Socioecological organization schemes tie in with imaginations of “how things could be different” which give emotional value that the study of plant molecular biomechanics cannot. But that is a function of the seeker’s subjective self-relation, another man might be able to derive similar emotional value from plant biomechanics. (Seriously, it is possible! You probably know how the study of mathematical abstractions can be perversely, inexplicably intoxicating and fun.)

Theoretically this might represent a more emotionally honest truth search, but the emotional relationship of the seeker to the subject of inquiry is theoretically irrelevant in all discussions of “outer truth”. Furthermore, “relevance” is decided subjectively of the basis of the seeker’s emotional imaginings of what would be pertinent - socioecological theory is impertinent to me because I do not imagine myself ever organizing a new society from the ground up, so your truth search in this field strikes me as impertinent, but it is not therefore, within its own framework, any less true.


9

Posted by PF on Sun, 07 Mar 2010 06:45 | #

socioecological theory is impertinent to me because I do not imagine myself ever organizing a new society from the ground up, so your truth search in this field strikes me as impertinent, but it is not therefore, within its own framework, any less true.

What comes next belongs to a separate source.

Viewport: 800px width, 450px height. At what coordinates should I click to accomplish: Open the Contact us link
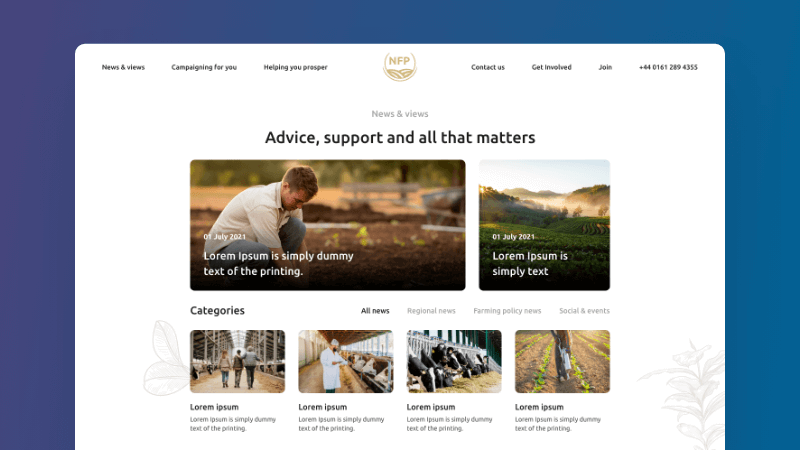pos(488,67)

Rhetorical baton corrupts user again. Goddamn, does my ‘condescending jerk mode’ have an off switch? PFetic.


10

Posted by James Bowery on Sun, 07 Mar 2010 08:36 | #

You are correct that what you call “outer truth” is without intrinsic value.  However once you admit value you admit expected value and then its straight decision theory as to what truths are how relevant.

I think that the folks involved in Brown vs Board of Education—all of us—for example, had enough at stake to call questioning the inferences drawn by the Supreme Court from the sociological studies of children playing with dolls “relevant”, however impertinent those questions might have been.


11

Posted by Angela on Fri, 12 Mar 2010 13:02 | #

Yeah, I think that’s right. I find the world is stranger than I expected as a child where one naively expected to grow up and find, naturally, logic and truth to be the guiding principles of the ruling classes. How wrong was that? How wrong are they! As for the Judiciary..gotta pay ya dues.